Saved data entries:
Content starts

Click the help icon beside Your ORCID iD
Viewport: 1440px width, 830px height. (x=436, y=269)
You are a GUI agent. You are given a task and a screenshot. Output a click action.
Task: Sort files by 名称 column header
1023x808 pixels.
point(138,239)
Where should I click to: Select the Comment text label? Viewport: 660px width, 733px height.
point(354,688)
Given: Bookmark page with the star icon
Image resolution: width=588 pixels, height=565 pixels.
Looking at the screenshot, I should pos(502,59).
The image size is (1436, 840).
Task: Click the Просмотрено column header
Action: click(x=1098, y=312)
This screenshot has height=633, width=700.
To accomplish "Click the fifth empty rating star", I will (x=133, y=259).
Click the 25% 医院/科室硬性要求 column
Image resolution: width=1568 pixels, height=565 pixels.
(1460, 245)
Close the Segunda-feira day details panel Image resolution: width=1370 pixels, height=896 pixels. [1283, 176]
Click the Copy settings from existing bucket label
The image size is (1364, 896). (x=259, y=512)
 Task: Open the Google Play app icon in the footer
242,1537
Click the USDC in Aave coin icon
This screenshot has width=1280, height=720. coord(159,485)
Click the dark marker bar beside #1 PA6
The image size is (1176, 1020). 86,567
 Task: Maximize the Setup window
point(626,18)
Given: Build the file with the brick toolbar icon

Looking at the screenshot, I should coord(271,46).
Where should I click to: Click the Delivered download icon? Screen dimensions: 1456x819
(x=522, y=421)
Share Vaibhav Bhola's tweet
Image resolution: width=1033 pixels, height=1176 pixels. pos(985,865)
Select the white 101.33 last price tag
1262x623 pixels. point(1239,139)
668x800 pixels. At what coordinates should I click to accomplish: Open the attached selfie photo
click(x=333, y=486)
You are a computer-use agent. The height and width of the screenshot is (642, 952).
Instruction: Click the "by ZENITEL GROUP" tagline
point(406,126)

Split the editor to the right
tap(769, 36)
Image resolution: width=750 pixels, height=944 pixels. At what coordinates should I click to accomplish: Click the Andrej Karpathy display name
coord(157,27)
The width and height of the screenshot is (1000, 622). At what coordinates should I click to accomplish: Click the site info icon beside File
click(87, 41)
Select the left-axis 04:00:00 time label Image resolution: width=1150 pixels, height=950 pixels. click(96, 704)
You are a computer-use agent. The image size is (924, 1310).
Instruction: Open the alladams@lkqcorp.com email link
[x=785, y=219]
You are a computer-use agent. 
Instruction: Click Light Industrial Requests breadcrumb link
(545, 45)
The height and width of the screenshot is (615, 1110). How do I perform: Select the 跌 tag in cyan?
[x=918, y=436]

Content ends

TO DO: A verbatim restatement of all the entries above is required.

SOLUTION FOR THIS EXERCISE:
Click the help icon beside Your ORCID iD
Viewport: 1440px width, 830px height. (x=436, y=269)
You are a GUI agent. You are given a task and a screenshot. Output a click action.
Task: Sort files by 名称 column header
1023x808 pixels.
point(138,239)
Where should I click to: Select the Comment text label? Viewport: 660px width, 733px height.
point(354,688)
Given: Bookmark page with the star icon
Image resolution: width=588 pixels, height=565 pixels.
Looking at the screenshot, I should pos(502,59).
The image size is (1436, 840).
Task: Click the Просмотрено column header
Action: click(x=1098, y=312)
This screenshot has height=633, width=700.
To accomplish "Click the fifth empty rating star", I will (x=133, y=259).
Click the 25% 医院/科室硬性要求 column
Image resolution: width=1568 pixels, height=565 pixels.
(1460, 245)
Close the Segunda-feira day details panel Image resolution: width=1370 pixels, height=896 pixels. [1283, 176]
Click the Copy settings from existing bucket label
The image size is (1364, 896). (x=259, y=512)
 Task: Open the Google Play app icon in the footer
242,1537
Click the USDC in Aave coin icon
This screenshot has width=1280, height=720. coord(159,485)
Click the dark marker bar beside #1 PA6
The image size is (1176, 1020). 86,567
 Task: Maximize the Setup window
point(626,18)
Given: Build the file with the brick toolbar icon

Looking at the screenshot, I should coord(271,46).
Where should I click to: Click the Delivered download icon? Screen dimensions: 1456x819
(x=522, y=421)
Share Vaibhav Bhola's tweet
Image resolution: width=1033 pixels, height=1176 pixels. pos(985,865)
Select the white 101.33 last price tag
1262x623 pixels. point(1239,139)
668x800 pixels. At what coordinates should I click to accomplish: Open the attached selfie photo
click(x=333, y=486)
You are a computer-use agent. The height and width of the screenshot is (642, 952).
Instruction: Click the "by ZENITEL GROUP" tagline
point(406,126)

Split the editor to the right
tap(769, 36)
Image resolution: width=750 pixels, height=944 pixels. At what coordinates should I click to accomplish: Click the Andrej Karpathy display name
coord(157,27)
The width and height of the screenshot is (1000, 622). At what coordinates should I click to accomplish: Click the site info icon beside File
click(87, 41)
Select the left-axis 04:00:00 time label Image resolution: width=1150 pixels, height=950 pixels. click(96, 704)
You are a computer-use agent. The image size is (924, 1310).
Instruction: Open the alladams@lkqcorp.com email link
[x=785, y=219]
You are a computer-use agent. 
Instruction: Click Light Industrial Requests breadcrumb link
(545, 45)
The height and width of the screenshot is (615, 1110). How do I perform: Select the 跌 tag in cyan?
[x=918, y=436]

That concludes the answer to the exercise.